Just as there could never be a homily or talk that would deal with every marriage, so too there could never be a document or homily that could deal with the manner in which we are all called to change our attitudes toward creation and the environment. This will be a lifelong journey for all of us— as marriage is a lifelong endeavour. It is important, however, that all of us begin this process of conversion. An important beginning for all of us might be to attempt to read Pope Francis’ encyclical “Laudato si.” It can be purchased online from any bookstore or at all Catholic bookstores. It will call us to a new way of seeing and relating to God’s creation. For those for whom that might be too ambitious, perhaps I could simply recommend praying on this feast of St. Francis his beautiful Canticle of Creatures and while doing so praying for the gift of seeing all of God’s creation as yet another expression of His great love for all of us:

The Canticle of Creatures — St. Francis of Assisi

O Most High, all-powerful, good Lord God,

to you belong praise, glory,

honour and all blessing.

Be praised, my Lord, for all your creation

and especially for our Brother Sun,

who brings us the day and the light;

he is strong and shines magnificently.

O Lord, we think of you when we look at him.

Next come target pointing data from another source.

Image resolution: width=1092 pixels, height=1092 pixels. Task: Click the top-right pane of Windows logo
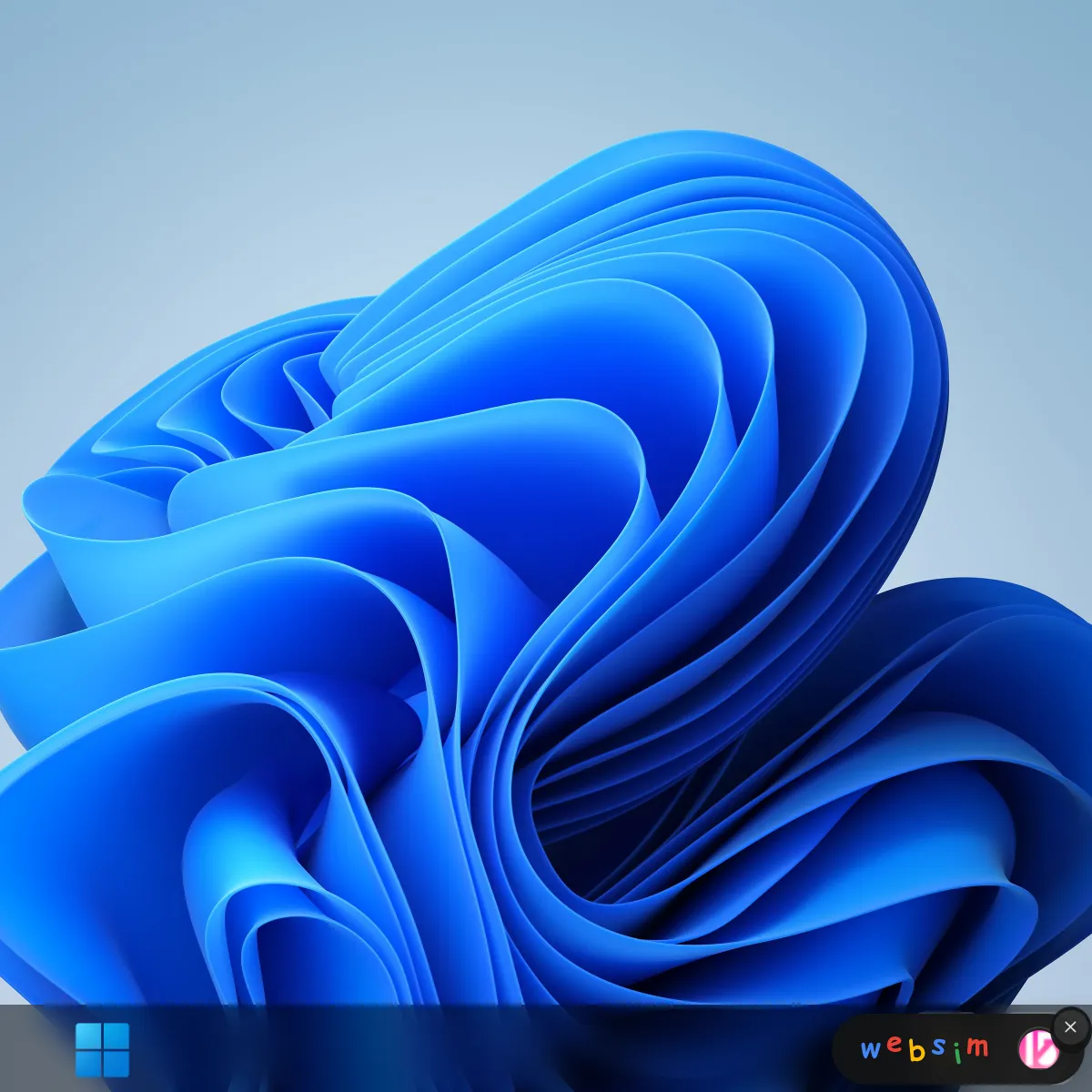tap(116, 1036)
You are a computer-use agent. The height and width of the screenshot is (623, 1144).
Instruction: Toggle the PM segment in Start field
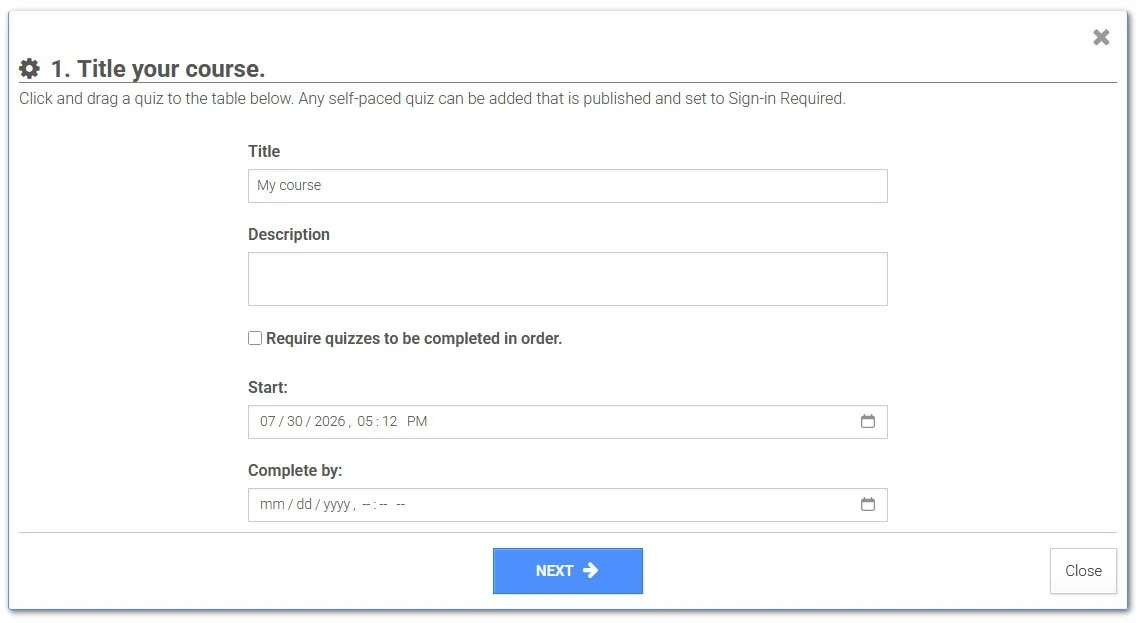pos(417,422)
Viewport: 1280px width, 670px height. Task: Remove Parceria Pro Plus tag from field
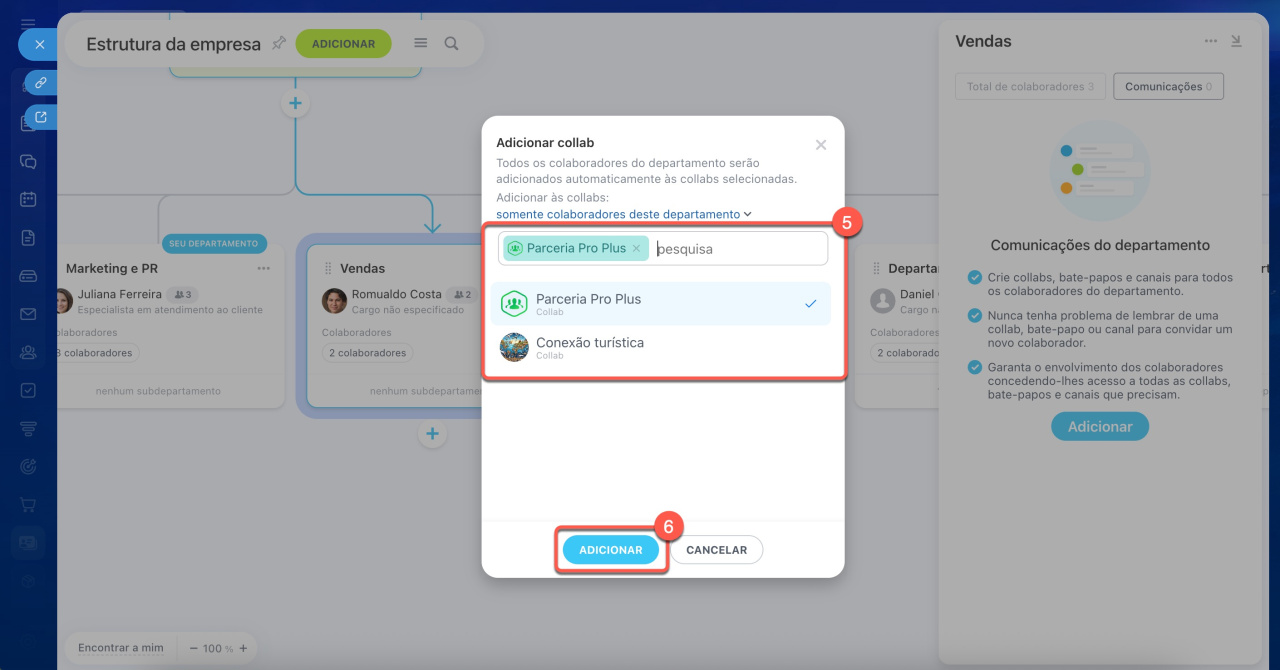click(x=636, y=249)
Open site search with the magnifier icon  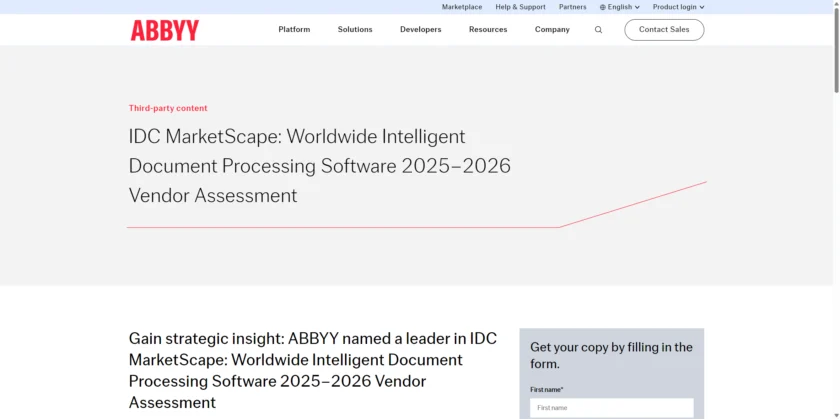point(598,30)
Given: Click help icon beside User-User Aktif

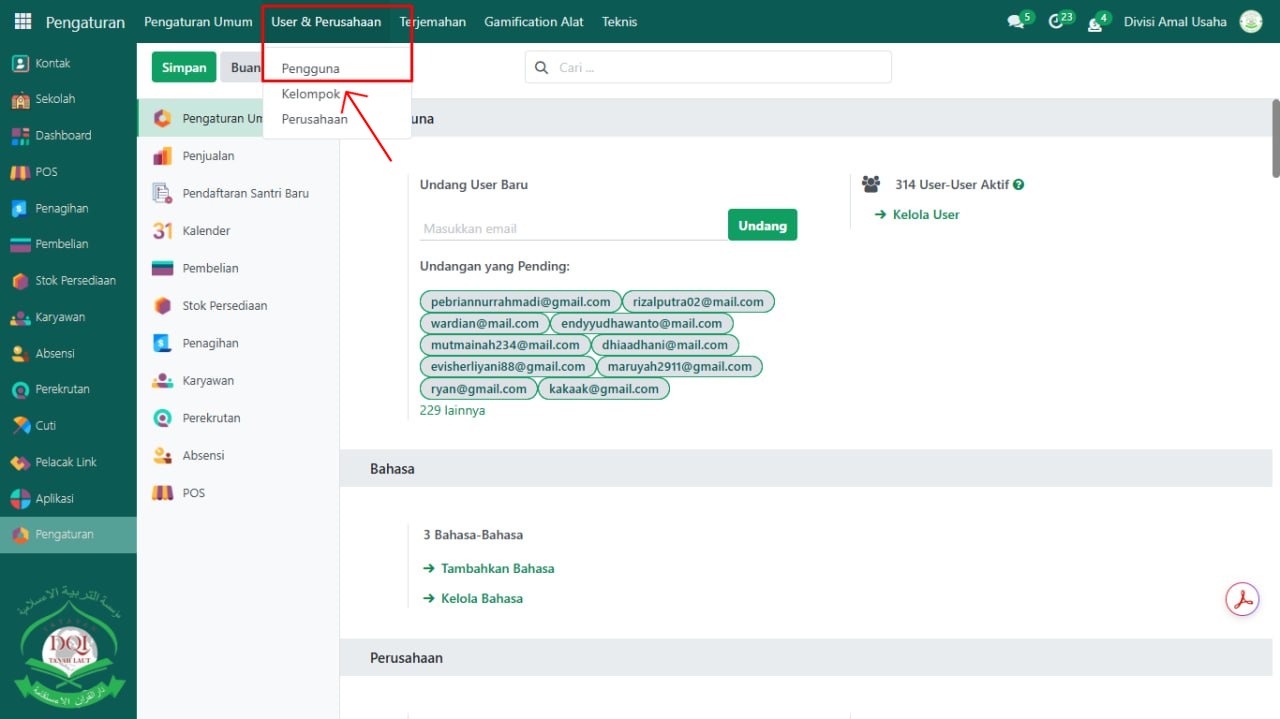Looking at the screenshot, I should coord(1018,185).
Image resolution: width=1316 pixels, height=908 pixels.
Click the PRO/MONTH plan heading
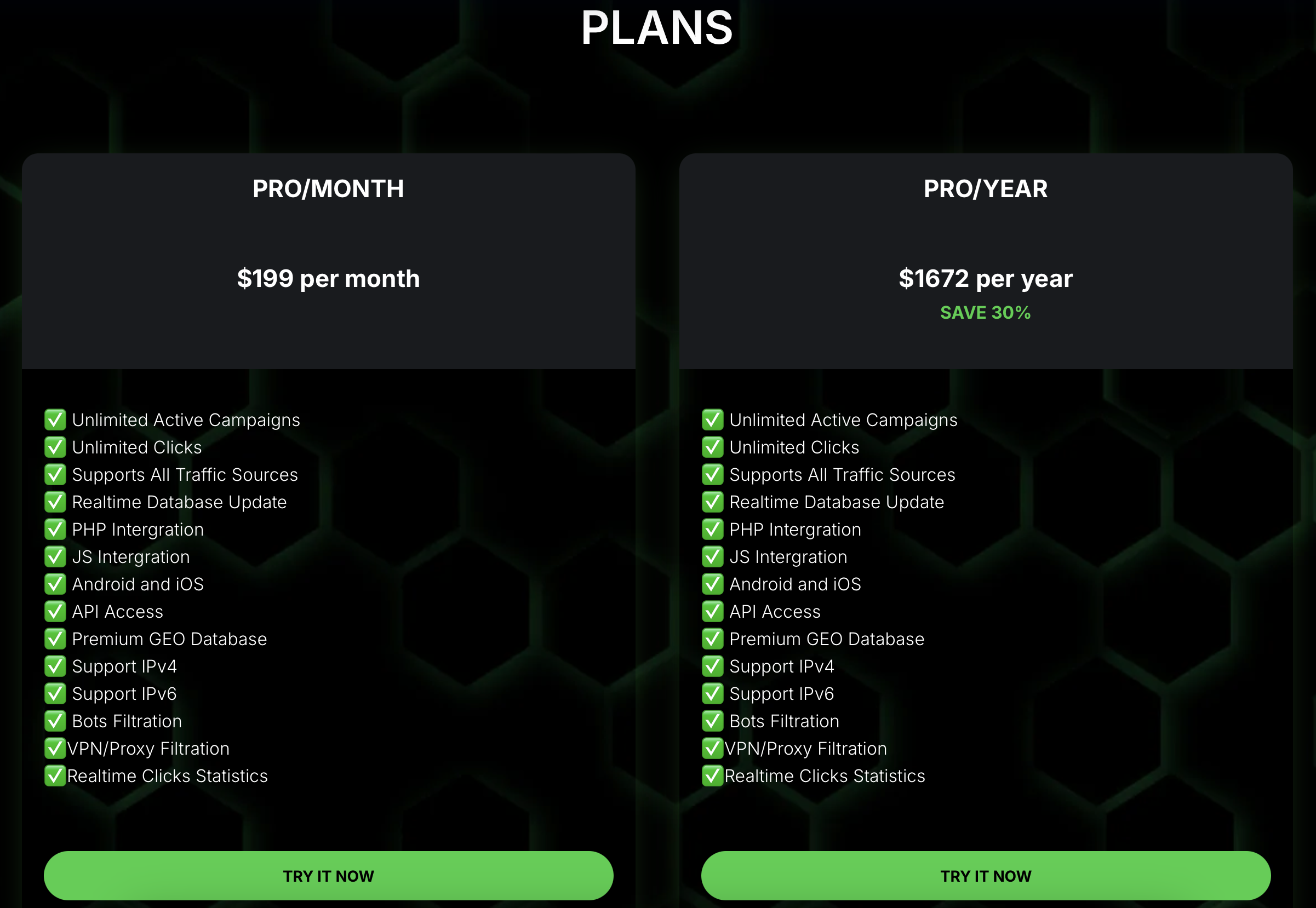328,189
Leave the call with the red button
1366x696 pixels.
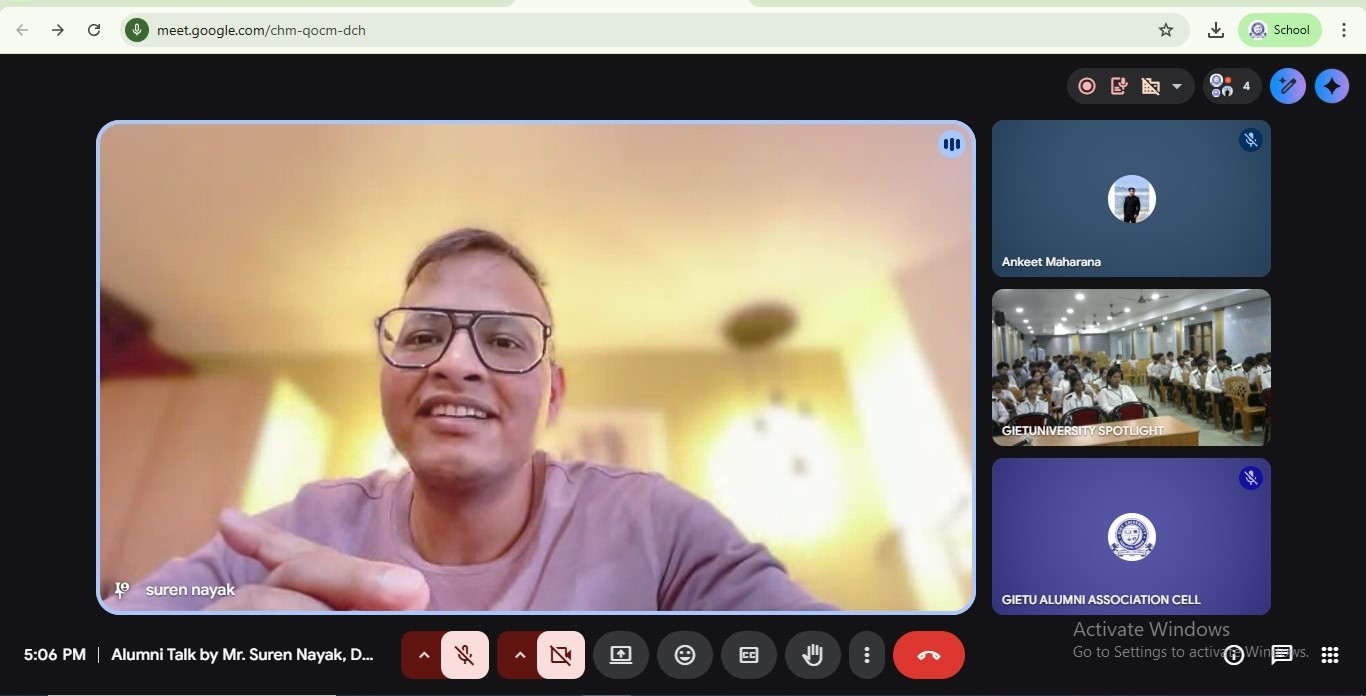(x=929, y=655)
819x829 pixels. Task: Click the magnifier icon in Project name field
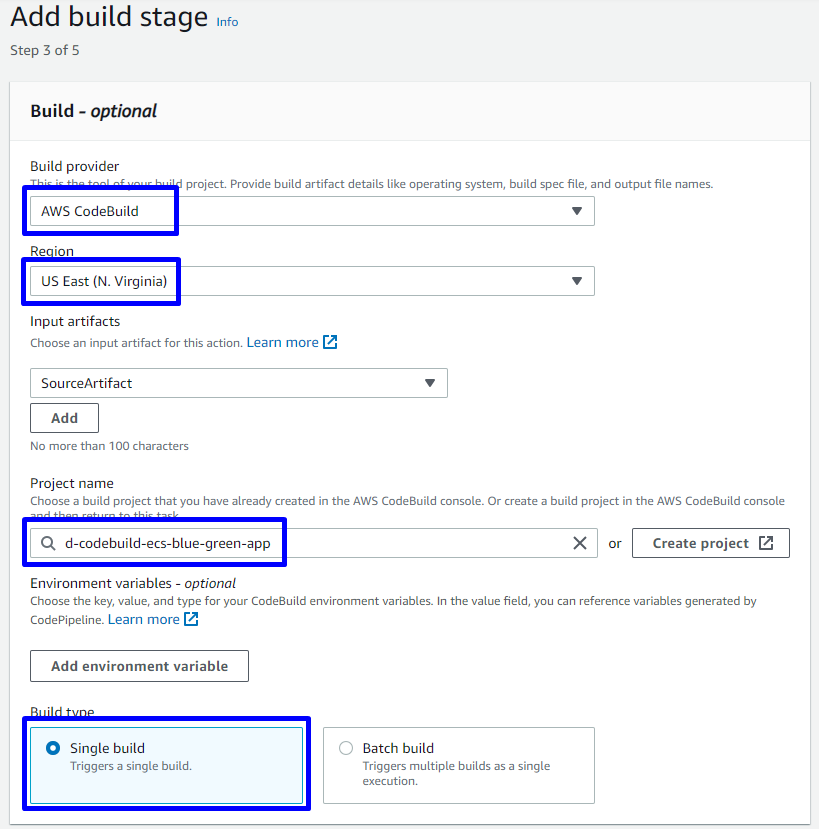(48, 543)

Be praised, my Lord, for Sister Moon,

and for the stars

which you have set shining and lovely

in the heavens.

Be praised, my Lord,

for our Brothers Wind and Air

and every kind of weather

by which you, Lord,

uphold life in all your creatures.

Be praised, my Lord, for Sister Water,

who is very useful to us,

and humble and precious and pure.

Be praised, my Lord, for Brother Fire,

through whom you give us light in the darkness:

he is bright and lively and strong.

Be praised, my Lord,

for Sister Earth, our Mother,

who nourishes us and sustains us,

bringing forth

fruits and vegetables of many kinds

and flowers of many colours.

Be praised, my Lord,

for those who forgive for love of you;

and for those

who bear sickness and weakness

in peace and patience

– you will grant them a crown.

Be praised, my Lord, for our Sister Death,

whom we must all face.

I praise and bless you, Lord,

and I give thanks to you,

and I will serve you in all humility.